Fora do Supremo Tribunal Federal (STF) desde abril, o ministro aposentado Ricardo Lewandowski afirmou, em entrevista exclusiva ao Valor, que o próprio Judiciário tem contribuído para aumentar a insegurança jurídica no país, especialmente em matéria tributária. “Há uma oscilação muito grande da jurisprudência”, criticou ele, agora prestando serviços à iniciativa privada. Para ele, no entanto, a reforma é positiva, embora chame a atenção o fato de ainda não haver definição sobre as alíquotas. Lewandowski também fez uma crítica à Fazenda Nacional, a quem atribuiu um “certo exagero” no cálculo dos riscos fiscais.

Vice-presidente do Tribunal Superior Eleitoral (TSE) em 2022, o ministro contou bastidores sobre o processo eleitoral tumultuado do ano passado e falou sobre os atentados de 8 de janeiro. “Nossas expectativas mais pessimistas acabaram se concretizando”, lamentou.

Lewandowski elogiou seu sucessor no STF, ministro Cristiano Zanin. Defendeu mandato de 12 anos para integrantes da Corte, embora tenha ficado 17 no cargo, e relativizou a questão de gênero para a próxima vaga que abre em setembro, com a aposentadoria da ministra Rosa Weber. “A indicação é do presidente da República.”

▶ Informações exibidas:
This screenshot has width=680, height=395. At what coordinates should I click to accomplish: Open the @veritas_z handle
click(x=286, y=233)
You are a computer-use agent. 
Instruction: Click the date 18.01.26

==

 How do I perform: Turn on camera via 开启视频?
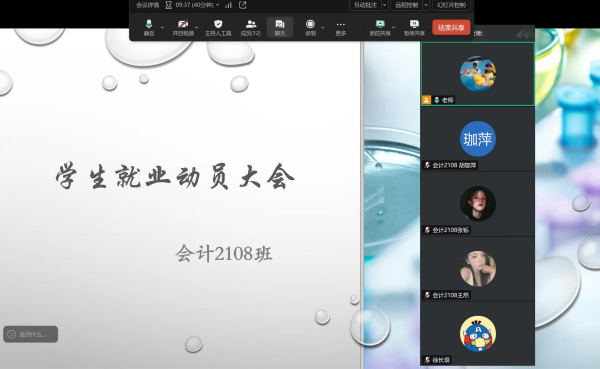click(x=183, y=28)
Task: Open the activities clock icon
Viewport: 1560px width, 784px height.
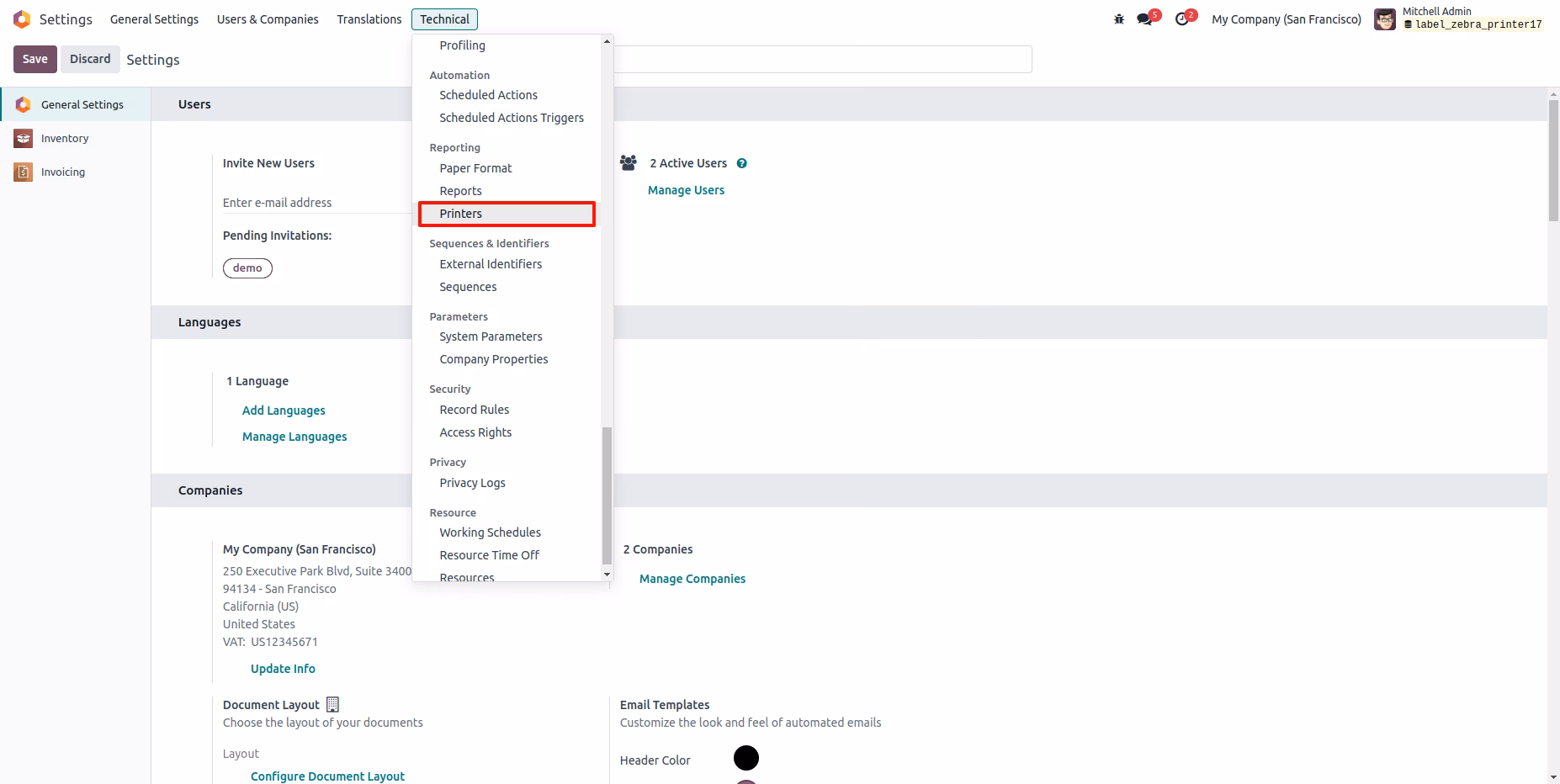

▶ Objetivo da tarefa:
Reescreva em forma de lista o parágrafo do texto sobre Lewandowski que começa com "Lewandowski elogiou seu sucessor", conservando seus fatos principais.

▶ Resposta completa:
- Lewandowski elogiou o ministro Cristiano Zanin, seu sucessor no STF.
- Defendeu mandato de 12 anos para os integrantes da Corte, embora tenha permanecido 17 anos no cargo.
- Relativizou a questão de gênero para a próxima vaga, que se abre em setembro com a aposentadoria da ministra Rosa Weber.
- Afirmou que a indicação é do presidente da República.